Spanish pharmaceutical company Ferrer has completed patient recruitment for its PROSPER Phase II clinical trial two months ahead of schedule, enrolling 220 participants with progressive supranuclear palsy (PSP) to test the experimental drug FNP-223. The milestone, achieved on October 6th after just 14 months of recruitment, represents a significant step forward in developing the first potential disease-modifying therapy for this fatal neurodegenerative condition.
Trial Design and Global Scope
The PROSPER study is a randomized, double-blind, placebo-controlled Phase II trial designed to evaluate the efficacy, safety, and pharmacokinetics of FNP-223 in slowing PSP progression. The oral formulation drug is a potent and selective inhibitor of the OGA enzyme, in-licensed from Asceneuron. The study spans 44 centers across the European Union, United Kingdom, and United States.
The trial design includes a six-week screening period, followed by 52 weeks of treatment with either FNP-223 or placebo, and a subsequent four-week follow-up period after treatment completion. The study specifically targets participants with early-stage progressive supranuclear palsy–Richardson syndrome (PSP-RS), a critical stage where early intervention may have the greatest impact on slowing disease progression.
Addressing an Urgent Medical Need
Progressive supranuclear palsy is a rare, rapidly progressive and ultimately fatal neurodegenerative disease that primarily affects people over 60 years old. The condition is a primary tauopathy caused by abnormal accumulation of tau protein in brain areas controlling movement and cognition, particularly in subcortical regions and the brainstem. This protein buildup damages nerve cells and disrupts brain function, resulting in symptoms including loss of balance, difficulty speaking or swallowing, abnormal eye movements, and cognitive or mood disturbances.
Although PSP affects between 5.8 and 6.5 people per 100,000, its impact is profound. Loss of independence typically occurs within a few years, and average life expectancy after diagnosis ranges from 6 to 9 years. To date, no disease-modifying therapies have been approved for PSP, highlighting the critical need for effective treatments.
Expert Perspectives on Trial Progress
Prof. Dr. Med. Günter Höglinger from Ludwig-Maximilian University of Munich, principal investigator and coordinator of the PROSPER study, emphasized the collaborative achievement: "I am deeply grateful to the patients, their caregivers, and the dedicated teams at our academic centers for their outstanding commitment, which has enabled us to reach this important milestone so swiftly. Together, we are making significant progress toward answering a critical scientific question: the role of OGA inhibition in PSP."
Kristophe Diaz, Chief Executive Officer of CurePSP, highlighted the significance of successful enrollment: "Achieving full enrollment in a PSP clinical trial is no small feat, and Ferrer's success with the PROSPER study is both a scientific and human milestone. Behind this progress are patients and families who choose to turn hope into action, and their participation accelerates the entire ecosystem toward meaningful therapies for PSP."
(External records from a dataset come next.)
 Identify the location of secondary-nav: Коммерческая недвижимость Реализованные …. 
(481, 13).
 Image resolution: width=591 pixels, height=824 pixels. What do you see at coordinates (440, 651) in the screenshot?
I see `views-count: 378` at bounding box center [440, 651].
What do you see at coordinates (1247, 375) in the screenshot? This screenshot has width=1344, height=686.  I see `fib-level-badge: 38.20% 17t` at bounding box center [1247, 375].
Company Commitment to Rare Disease Research
Oscar Pérez, Chief Scientific Officer at Ferrer, noted the early completion as a key step in the company's commitment to accelerating clinical research programs for complex and rare diseases. "In line with our purpose of using business to fight for social justice, we hope to deliver a potential solution that transforms the lives of people affected by this disease and those around them," Pérez stated.
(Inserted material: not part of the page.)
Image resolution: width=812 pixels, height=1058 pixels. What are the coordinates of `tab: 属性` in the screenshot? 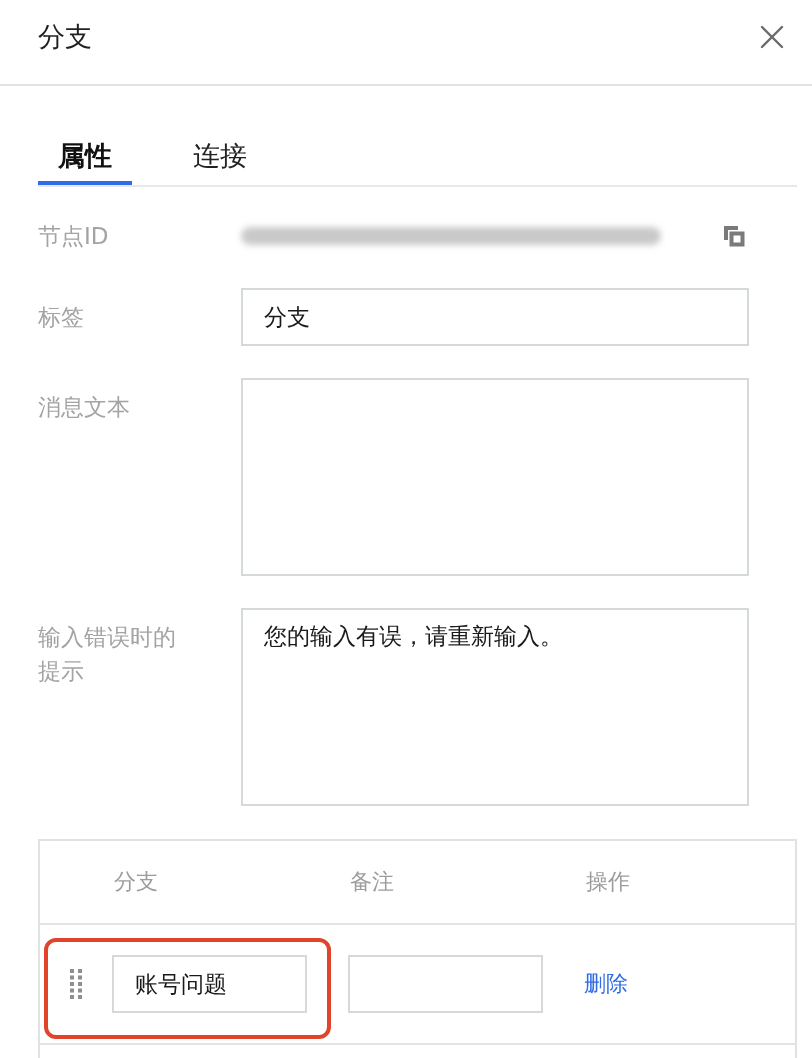 It's located at (85, 156).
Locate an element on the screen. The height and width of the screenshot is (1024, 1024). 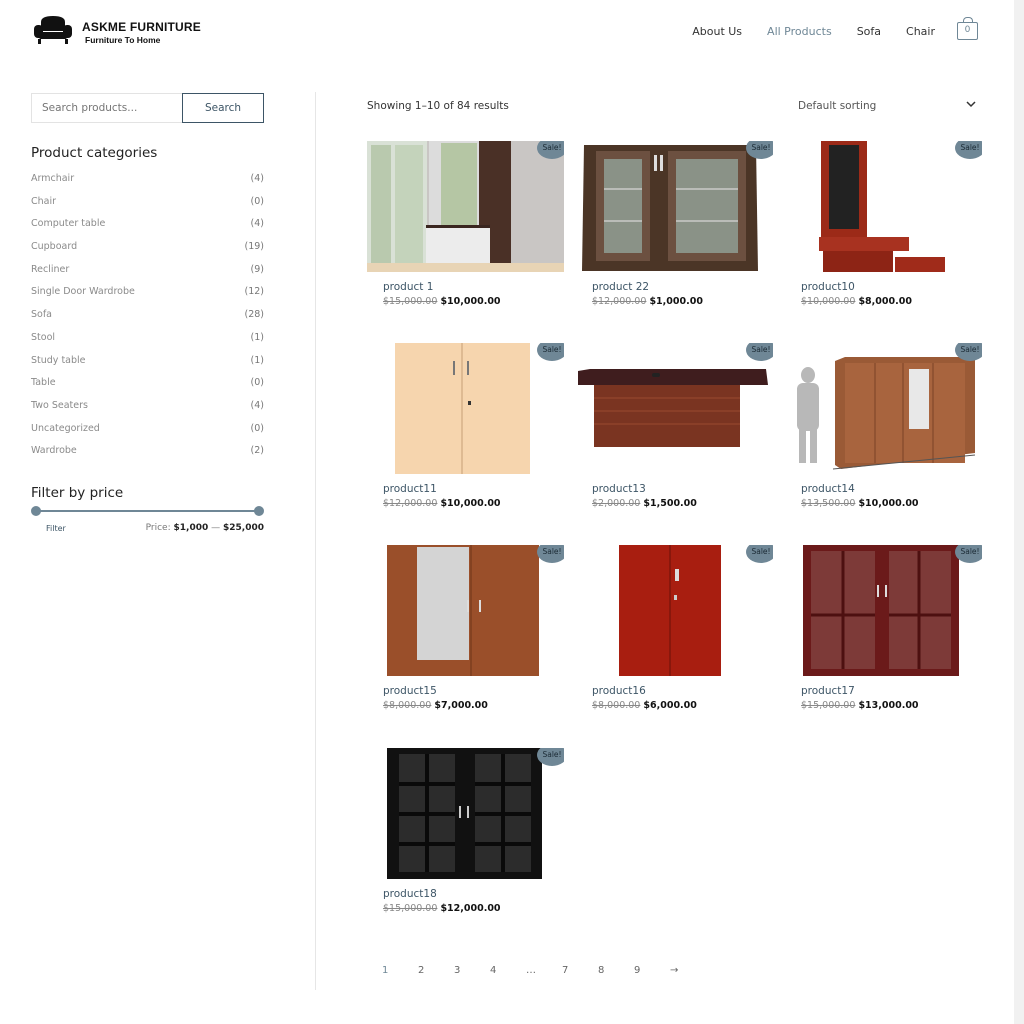
page-link: 2 is located at coordinates (436, 970).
Ferrer has incorporated input from patients, caregivers, and healthcare professionals into the PROSPER study design, aiming to tailor clinical research to participants' real needs and improve their experience while ensuring more impactful clinical research.
Disease Complexity and Genetic Factors
Identifying PSP at the early stage targeted by the PROSPER study presents significant challenges due to the disease's rapid progression and diagnostic complexity. Genetic cases are uncommon, though more than ten associated genes have been identified, with mutations in the MAPT gene being the main risk factor. The potential role of environmental factors, such as exposure to toxins or infectious agents, remains under investigation.
The successful ahead-of-schedule recruitment demonstrates the urgent need for PSP treatments and the commitment of the global research community to advancing therapeutic options for this devastating condition.